The small plot intensive farm is part of YNDC’s Lots of Green program.

The farm’s name reflects the roots of the crops and the strength of the region’s iron-and-steel heritage, Beniston said. “We decided we needed a hands-on facility,” Beniston said, explaining why the farm was established.

“There is at least one whole generation, maybe two, that have lost their agricultural background,” Moore observed. “The training program is key to getting people back involved in growing their own food,” he added.

The farm’s crops are sold from 3 to 7 p.m. Thursdays at a stand at Glenwood and Parkview avenues, weather permitting, and on Saturdays at the North Side and Poland Farmer’s Markets. Some are sold to area restaurants or donated to the Rescue Mission of the Mahoning Valley.

Projects such as Iron Roots enhance neighborhoods by transforming vacant, abandoned land into attractive and well-managed urban enterprises that bring fresh, locally grown food to underserved communities, YNDC says.

Trainees, ages 18 to 24, came to the farm for a March through early June Green Jobs Training Program funded by the U.S. Department of Labor and are now YNDC farm employees, who are working on obtaining their general equivalency diplomas.

“I love the training. I love working the farm. ... I enjoy working outside,” said Demetrius Pugh, 21, of Youngstown. Pugh said he will likely use what he has learned at Iron Roots to start his own backyard garden.

After he completes his on-the-job training at the farm, Pugh said he hopes to continue his education and obtain a full-time job in food production or sales or landscaping or construction. Pugh said the most valuable things Iron Roots has given him are “a great work ethic and job experience.”

“I get to grow food and learn new things about foods,” said Anthony Fultz, 22, of Youngstown, who added that he hopes to eventually undergo training in construction or graphic design. “You get to meet new people. It gets you prepared for life,” Fultz said of the urban farm training experience.

Rick Price, 28, of Boardman, completed a summer internship as an Americorps Vista volunteer at the farm, which he said will augment his study of botany at Youngstown State University.

“It’s been fun. It’s something I’m interested in, and it was a good chance to get real-world experience,” Price said of his urban farm internship. “There’s not a lot of places to learn this kind of thing around here. I might want to actually start my own farm some day.”

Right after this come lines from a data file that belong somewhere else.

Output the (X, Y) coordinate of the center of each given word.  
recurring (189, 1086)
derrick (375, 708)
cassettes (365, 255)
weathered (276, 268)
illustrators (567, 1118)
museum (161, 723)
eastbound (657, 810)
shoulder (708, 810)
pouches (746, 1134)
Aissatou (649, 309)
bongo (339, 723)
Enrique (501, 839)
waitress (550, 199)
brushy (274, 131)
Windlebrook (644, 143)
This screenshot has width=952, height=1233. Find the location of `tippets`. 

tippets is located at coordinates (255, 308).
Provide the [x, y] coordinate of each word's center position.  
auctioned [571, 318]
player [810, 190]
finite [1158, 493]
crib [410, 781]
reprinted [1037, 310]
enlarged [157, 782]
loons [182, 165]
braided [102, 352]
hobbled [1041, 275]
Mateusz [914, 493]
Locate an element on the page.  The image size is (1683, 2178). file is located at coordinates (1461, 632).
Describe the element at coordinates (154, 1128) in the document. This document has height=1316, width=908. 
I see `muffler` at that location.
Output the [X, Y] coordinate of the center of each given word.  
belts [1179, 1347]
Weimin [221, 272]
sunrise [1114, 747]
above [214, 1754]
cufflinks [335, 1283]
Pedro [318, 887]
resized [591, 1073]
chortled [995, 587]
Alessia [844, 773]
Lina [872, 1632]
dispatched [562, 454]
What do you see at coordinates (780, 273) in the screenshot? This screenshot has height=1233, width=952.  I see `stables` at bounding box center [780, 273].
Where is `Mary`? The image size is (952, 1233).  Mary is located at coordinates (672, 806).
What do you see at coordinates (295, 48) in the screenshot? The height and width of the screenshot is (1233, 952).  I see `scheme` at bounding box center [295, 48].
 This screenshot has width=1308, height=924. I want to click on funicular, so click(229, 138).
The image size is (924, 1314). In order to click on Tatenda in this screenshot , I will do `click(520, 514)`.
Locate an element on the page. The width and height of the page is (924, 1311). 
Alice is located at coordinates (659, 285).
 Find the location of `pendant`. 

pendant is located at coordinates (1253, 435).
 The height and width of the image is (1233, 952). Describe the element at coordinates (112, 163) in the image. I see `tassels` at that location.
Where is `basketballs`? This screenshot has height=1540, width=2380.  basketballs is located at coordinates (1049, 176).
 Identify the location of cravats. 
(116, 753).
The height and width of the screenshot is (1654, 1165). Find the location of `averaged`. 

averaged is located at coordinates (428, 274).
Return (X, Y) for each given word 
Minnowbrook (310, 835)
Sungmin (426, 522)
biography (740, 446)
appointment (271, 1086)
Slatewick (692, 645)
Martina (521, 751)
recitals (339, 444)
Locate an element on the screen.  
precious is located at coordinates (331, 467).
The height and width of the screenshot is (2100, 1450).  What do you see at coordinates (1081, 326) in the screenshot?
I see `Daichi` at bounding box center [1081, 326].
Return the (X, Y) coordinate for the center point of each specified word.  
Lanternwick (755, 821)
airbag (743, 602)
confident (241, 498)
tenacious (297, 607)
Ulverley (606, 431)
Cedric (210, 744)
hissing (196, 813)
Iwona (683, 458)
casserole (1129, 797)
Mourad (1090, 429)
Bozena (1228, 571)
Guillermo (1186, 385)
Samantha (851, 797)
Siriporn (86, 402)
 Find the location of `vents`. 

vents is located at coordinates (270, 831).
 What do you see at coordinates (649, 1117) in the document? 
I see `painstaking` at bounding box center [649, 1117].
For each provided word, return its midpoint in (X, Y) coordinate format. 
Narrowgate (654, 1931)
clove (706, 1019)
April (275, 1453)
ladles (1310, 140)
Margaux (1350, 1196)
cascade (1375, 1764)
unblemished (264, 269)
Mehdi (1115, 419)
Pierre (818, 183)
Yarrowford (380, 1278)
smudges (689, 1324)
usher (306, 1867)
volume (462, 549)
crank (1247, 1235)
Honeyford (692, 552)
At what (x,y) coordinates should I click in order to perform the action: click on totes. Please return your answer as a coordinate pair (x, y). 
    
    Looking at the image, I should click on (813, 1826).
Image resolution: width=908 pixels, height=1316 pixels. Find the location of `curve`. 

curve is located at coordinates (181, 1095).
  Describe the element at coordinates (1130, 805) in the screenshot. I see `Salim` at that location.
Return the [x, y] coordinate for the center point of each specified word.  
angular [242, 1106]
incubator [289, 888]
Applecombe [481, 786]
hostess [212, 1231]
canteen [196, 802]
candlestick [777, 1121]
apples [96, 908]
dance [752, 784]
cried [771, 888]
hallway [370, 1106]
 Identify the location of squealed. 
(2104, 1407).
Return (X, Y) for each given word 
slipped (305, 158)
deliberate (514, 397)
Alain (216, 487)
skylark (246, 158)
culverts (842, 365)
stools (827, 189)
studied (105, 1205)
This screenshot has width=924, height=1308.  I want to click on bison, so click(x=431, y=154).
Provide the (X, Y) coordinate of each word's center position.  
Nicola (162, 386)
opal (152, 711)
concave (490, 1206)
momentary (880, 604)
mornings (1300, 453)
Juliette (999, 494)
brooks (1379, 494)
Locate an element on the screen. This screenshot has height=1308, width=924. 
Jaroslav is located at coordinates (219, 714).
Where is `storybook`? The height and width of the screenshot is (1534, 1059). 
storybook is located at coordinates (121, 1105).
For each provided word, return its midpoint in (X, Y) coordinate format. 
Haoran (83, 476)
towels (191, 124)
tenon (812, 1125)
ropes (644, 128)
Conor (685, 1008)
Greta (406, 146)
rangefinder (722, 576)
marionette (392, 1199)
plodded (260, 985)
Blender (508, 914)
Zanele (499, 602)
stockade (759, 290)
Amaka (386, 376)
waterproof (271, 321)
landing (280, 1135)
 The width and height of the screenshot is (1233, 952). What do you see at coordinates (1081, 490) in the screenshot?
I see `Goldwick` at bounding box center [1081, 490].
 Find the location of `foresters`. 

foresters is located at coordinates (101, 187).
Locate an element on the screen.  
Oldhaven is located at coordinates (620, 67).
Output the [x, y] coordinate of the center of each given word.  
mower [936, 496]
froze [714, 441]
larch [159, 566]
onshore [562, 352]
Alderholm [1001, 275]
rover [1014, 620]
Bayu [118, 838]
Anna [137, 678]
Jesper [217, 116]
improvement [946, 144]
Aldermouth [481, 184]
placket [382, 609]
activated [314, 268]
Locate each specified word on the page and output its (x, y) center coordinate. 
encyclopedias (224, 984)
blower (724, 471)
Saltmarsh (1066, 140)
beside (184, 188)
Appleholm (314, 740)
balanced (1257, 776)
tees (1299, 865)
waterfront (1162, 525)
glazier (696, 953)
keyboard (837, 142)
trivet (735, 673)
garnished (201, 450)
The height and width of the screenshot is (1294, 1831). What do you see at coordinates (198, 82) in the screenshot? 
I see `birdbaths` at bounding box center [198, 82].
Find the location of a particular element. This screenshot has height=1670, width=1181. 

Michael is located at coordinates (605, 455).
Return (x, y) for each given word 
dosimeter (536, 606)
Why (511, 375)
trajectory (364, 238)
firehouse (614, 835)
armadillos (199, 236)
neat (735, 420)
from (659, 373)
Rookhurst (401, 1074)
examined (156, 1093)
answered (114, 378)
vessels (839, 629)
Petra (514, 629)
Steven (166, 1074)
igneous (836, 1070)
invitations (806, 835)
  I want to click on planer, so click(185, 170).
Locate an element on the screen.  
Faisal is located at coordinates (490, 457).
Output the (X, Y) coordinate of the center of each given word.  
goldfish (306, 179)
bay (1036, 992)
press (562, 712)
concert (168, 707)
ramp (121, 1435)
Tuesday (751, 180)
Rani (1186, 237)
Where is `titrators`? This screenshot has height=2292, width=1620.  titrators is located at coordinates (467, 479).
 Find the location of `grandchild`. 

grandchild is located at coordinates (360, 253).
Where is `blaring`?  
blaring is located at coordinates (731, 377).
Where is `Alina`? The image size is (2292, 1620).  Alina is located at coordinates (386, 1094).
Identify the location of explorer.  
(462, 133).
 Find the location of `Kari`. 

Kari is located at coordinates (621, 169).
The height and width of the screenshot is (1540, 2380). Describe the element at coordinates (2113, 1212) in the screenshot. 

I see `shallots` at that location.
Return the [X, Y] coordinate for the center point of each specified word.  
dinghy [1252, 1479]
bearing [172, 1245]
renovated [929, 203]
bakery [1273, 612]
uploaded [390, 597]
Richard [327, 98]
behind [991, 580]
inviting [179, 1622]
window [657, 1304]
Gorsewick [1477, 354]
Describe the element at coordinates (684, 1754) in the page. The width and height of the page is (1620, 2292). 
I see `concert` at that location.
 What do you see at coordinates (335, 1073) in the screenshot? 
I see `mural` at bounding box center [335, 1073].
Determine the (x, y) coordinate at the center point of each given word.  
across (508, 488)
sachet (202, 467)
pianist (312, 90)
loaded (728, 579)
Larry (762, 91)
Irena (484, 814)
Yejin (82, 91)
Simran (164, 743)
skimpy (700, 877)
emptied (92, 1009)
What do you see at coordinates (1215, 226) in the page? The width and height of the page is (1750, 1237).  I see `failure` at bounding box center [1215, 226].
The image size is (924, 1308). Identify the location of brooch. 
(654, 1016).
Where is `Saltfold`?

Besides crop production fields, the farm features a greenhouse, vegetable chiller, demonstration and research gardens and a composting area. Solar panels atop the vegetable chiller help supply the farm’s electricity.

This spring, a team of Americorps National Civilian Community Corps volunteers removed litter, built garden beds and tables in the greenhouse and worked on the solar panel shed at the farm.

An unheated hoop house, with roll-up sides, is designed to allow hardy greens to grow year-round inside, Merrill said.

Recently, the farm received a $75,000 grant from the JPMorgan Chase Foundation toward renovation this year of a 2,700 square-foot, two-story, 1922-vintage brick house, for classroom training and community meetings.

YNDC also plans to demolish a vacant house on the Billingsgate Avenue side of the farm and replace it with a new building containing a training kitchen and workroom.

The farm practices crop rotation and organic farming methods, uses no chemical pesticides and uses only organic fertilizers, such as rock phosphate and green sand.

“We do weed control by means of cardboard and wood chips or laying down black plastic, killing the weeds that way, or good old-fashioned weeding,” Moore said.

YNDC started in 2009 in partnership with the city and the Raymond John Wean Foundation to promote strategic reinvestment in city neighborhoods.